Excerpted text –
%%
Audio Resynthesis Algorithm

Official support for:
Topic Starter
1 posts since 26 Nov, 2013

Post Mon Nov 25, 2013 5:26 pm

I am a neuroscientist researching auditory processing and am interested in using Photosounder for a research project, however, I have to be able to analytically describe the method for resynthesis for grants and papers. Specifically, when a spectrogram is formed, phase information is discarded so I would like to know what assumptions are made to recover audio information during resysnthesis. I would appreciate it if Michel, or someone else who knows, could point me in the direction of some resources that describe the resynthesis method. I have some really cool ideas for projects, but I can't do them unless I know how the songs are being processed. Thanks!

1028 posts since 6 May, 2008 from Poland

Post Sun Dec 22, 2013 4:24 am

Well first of all I don't know of any paper that describes what this does (I didn't base my algorithms on anything I read), although for the analysis part is seem to recall hearing of a 'Q-transform' that seemed similar to what I do. Basically the analysis is done using a bank of bandpass filters with their bands centered on logarithmically equidistant position, and they're of varying widths to create various time/frequency resolution depending on the frequency, and envelope detection on each band is then used to create each row of the image.

Then resynthesis is simple enough, it takes a white-pink noise (something between a white and a pink noise, where the intensity is proportional to f(w) = 1/sqrt(w), w being the frequency), filters it through the same kind of filter bank and modulates each band with the envelope from each interpolated row from the image.
Developer of Photosounder (a spectral editor/synth), SplineEQ and Spiral

Rock Brentwood
2 posts since 2 Feb, 2016

Post Fri Feb 05, 2016 1:28 pm

Going by the description, it sounds like the same method used in your ARSS (to the original respondent: it is still freely available on SourceForge and can be studied). Having done a complete once-over on ARSS I can say a few things about it -- and probably also about PhotoSounder.

In ARSS you were using a fixed phase clock on each frequency band, with a randomly chosen initial phase. Once all the frequency band are "rephased" into complex form, then it's just a matter applying the sound -> graph analysis transform in reverse to the whole graph. That can be done one band at a time, with the results accumulated band-by-band into the total sound.

The forward transform is just a (more or less) standard filter bank with center frequencies placed on a hybrid linear-logarithmic scale (p = a + b exp(k f) to convert frequency f to bin p; where k -> 0 achieves linearity). Each bin uses a cosine window as its envelope (on the p-scale which may be logarithmic, not the linear f scale!), and the envelopes add up to a partition of unity over the overall frequency band, thus giving you a de facto band pass filter for the total sound.
%%
Prompt –
Copy word for word the stretch of the audio resynthesis thread starting with "The forward transform" and going on through "for the total sound.". Work from the audio resynthesis thread alone.

Supplied information –
%%
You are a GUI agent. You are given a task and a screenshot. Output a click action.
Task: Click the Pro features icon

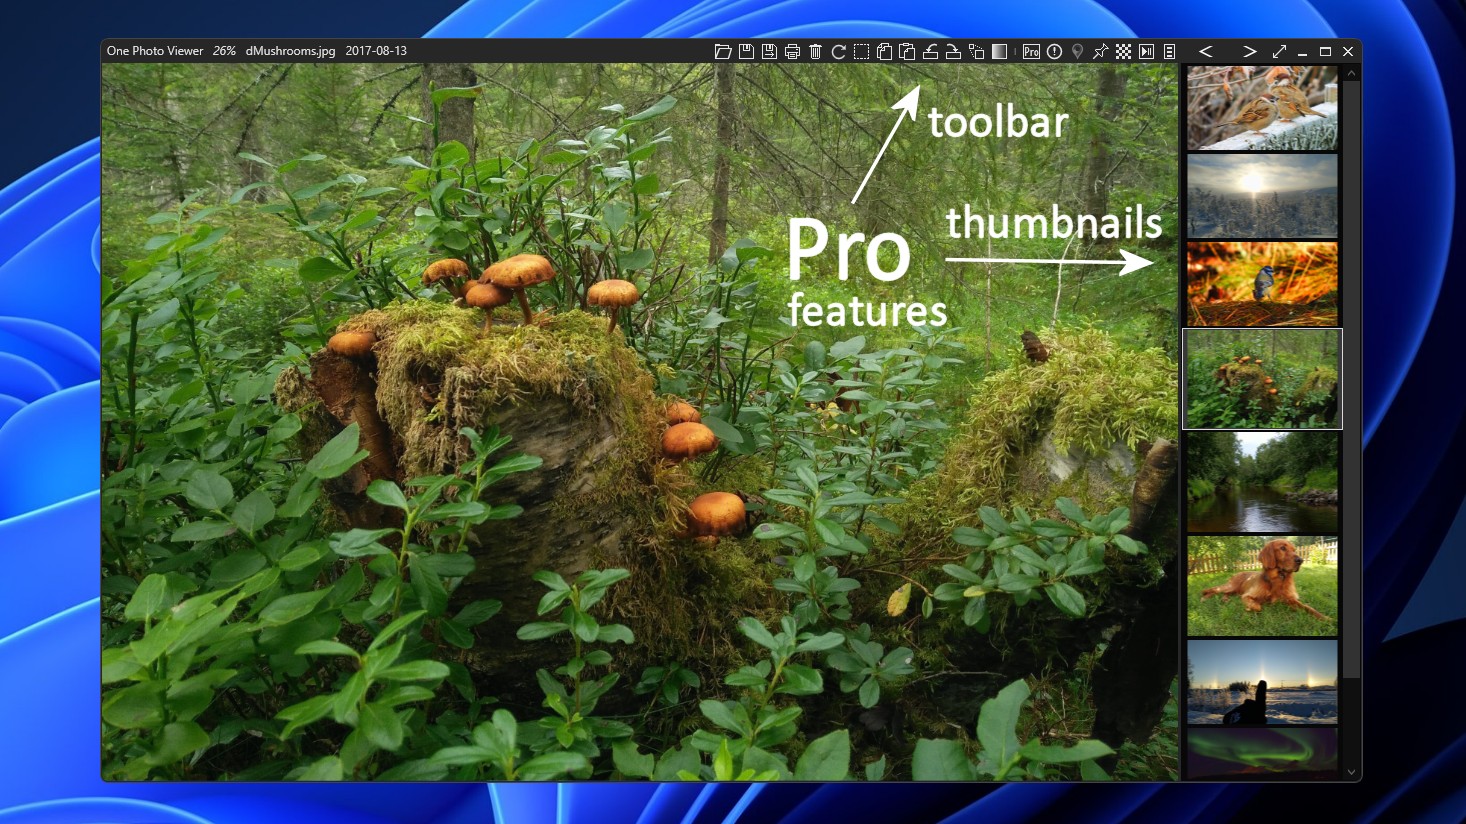tap(1031, 52)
%%
Exercise response –
The forward transform is just a (more or less) standard filter bank with center frequencies placed on a hybrid linear-logarithmic scale (p = a + b exp(k f) to convert frequency f to bin p; where k -> 0 achieves linearity). Each bin uses a cosine window as its envelope (on the p-scale which may be logarithmic, not the linear f scale!), and the envelopes add up to a partition of unity over the overall frequency band, thus giving you a de facto band pass filter for the total sound.